The disease of drug addiction, a new synthetic pain reliever, and how rats fare on ecstasy are all topics covered in a free newsletter for the public, NIDA Notes, produced by NIDA.

The interactions of genes, proteins, brain cells, brain circuits and pathways, and behavior are all factors behind the complex brain disease that is generally called addiction. NIDA has launched an initiative, the Brain, Behavior, and Health Initiative to support research into the integrated roles of all these factors behind addiction. NIDA Director Nora D. Volkow, M.D., notes that we cannot fully understand the brain by looking at its parts in isolation. This health initiative provides the structure and strategy necessary to develop a comprehensive picture of the biological and environmental factors that interact and lead to drug abuse, dependence, and addiction. The initiative is described in NIDA Notes.

Readers can also learn about a new synthetic compound that may be as effective as opioids for treating pain resulting from injury to nerves. The compound, tested in rats, acts on cannabinoid receptors, but does not cause typical side effects such as nausea, sedation, or depression that are associated with other pain-relieving cannabinoids.

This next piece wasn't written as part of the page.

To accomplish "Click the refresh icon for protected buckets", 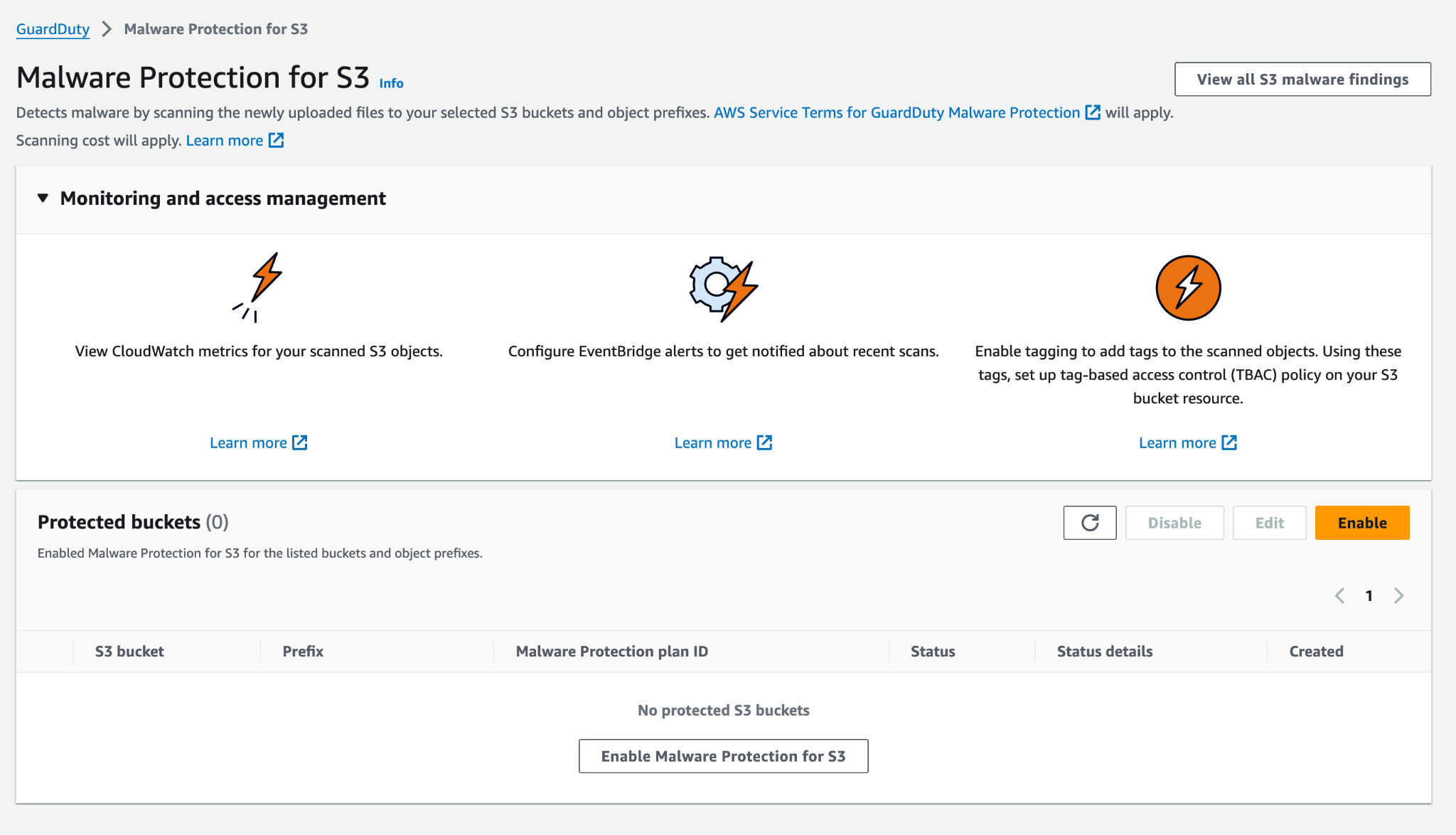I will coord(1089,523).
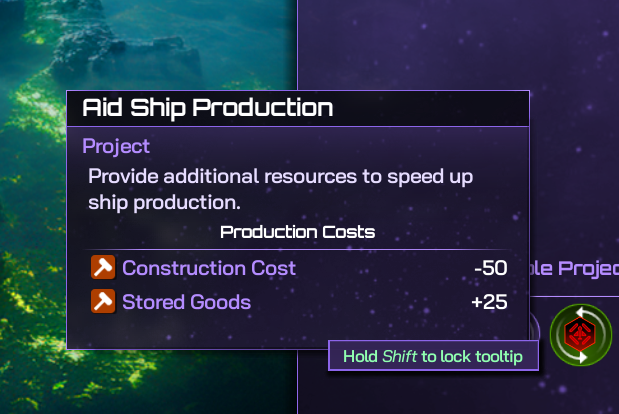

Another article covers the benefit to high school students of a biology and chemistry curriculum that teaches scientific concepts using drugs as examples. NIDA Notes also features a new tool for evaluating a child’s neurobehavioral disinhibition—a suite of emotional, behavioral, and cognitive characteristics—and how this can predict the child’s vulnerability to substance abuse later in life. The publication also describes a study on rats exposed to the drug MDMA (an acronym for its chemical name, 3,4-methylenedioxymethamphetamine, known as Ecstasy) and how they showed significant behavioral and neurochemical deficits compared with unexposed rats.

Next Steps
To view NIDA Notes, Volume 19, Number 2, online or sign up for an e-mail or print-version subscription, visit www.drugabuse.gov/NIDA_Notes/NNIndex.html. For other information, contact NIDA Notes Editor David Anderson at (301) 594-6149 or at danders1@mail.nih.gov.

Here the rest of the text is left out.